● **EXERCISE DIRECTIONS**: From the reflection on the year 2012 below, copy word for word the passage from "My dog rescue" to "no business acumen.".

● **PASSAGE FOR REVIEW**:
((

The 365 days which make one year don't seen sufficient to hold the enormity of change and personal progression that occurred during 2012.
My dog rescue saved 41 dogs since November 2011. I moved from a second floor studio apartment to a studio in a duplex to the adorable little one bedroom casita (sort of like a cottage) with a yard that I live in now.
I got a "regular" full-time job, then got laid off because the company is run by a bunch of 25-year-olds with no business acumen.
Lola Lulu turned 2 in January and Gatsby turned 7 in August.
I rescued Jack Lemon on May 29th. He died of cancer on October 17th. From him began my new-found and surely lifelong love of English pointers (especially the lemon and white Elhew ones).
A lot of other things happened that already seem firmly in the past. I finally sought professional treatment for my bipolar disorder and am doing really well on medication. I have even been dealing with the post-losing-my-job-right-before-the-holidays depression fairly well. I also wrote about my illness publicly for the first time ever and feel a lot more comfortable about it in general. I started biking, running, and moderating my caffeine and alcohol intake.
But some of the most meaningful the things I will take with me from 2012 are not even things that I experienced myself. They are all events experienced by friends of mine in that last week or two and I think they reveal that which is real and true about people and life far more than the my personal triumphs and hardships. I may not get all the details just right, but I don't think that will impair the message.

))

● **DATA EXTRACT**:
((

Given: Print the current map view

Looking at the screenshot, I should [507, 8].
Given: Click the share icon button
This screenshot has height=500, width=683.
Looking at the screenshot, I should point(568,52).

))

● **ANSWER BOX**:
My dog rescue saved 41 dogs since November 2011. I moved from a second floor studio apartment to a studio in a duplex to the adorable little one bedroom casita (sort of like a cottage) with a yard that I live in now.
I got a "regular" full-time job, then got laid off because the company is run by a bunch of 25-year-olds with no business acumen.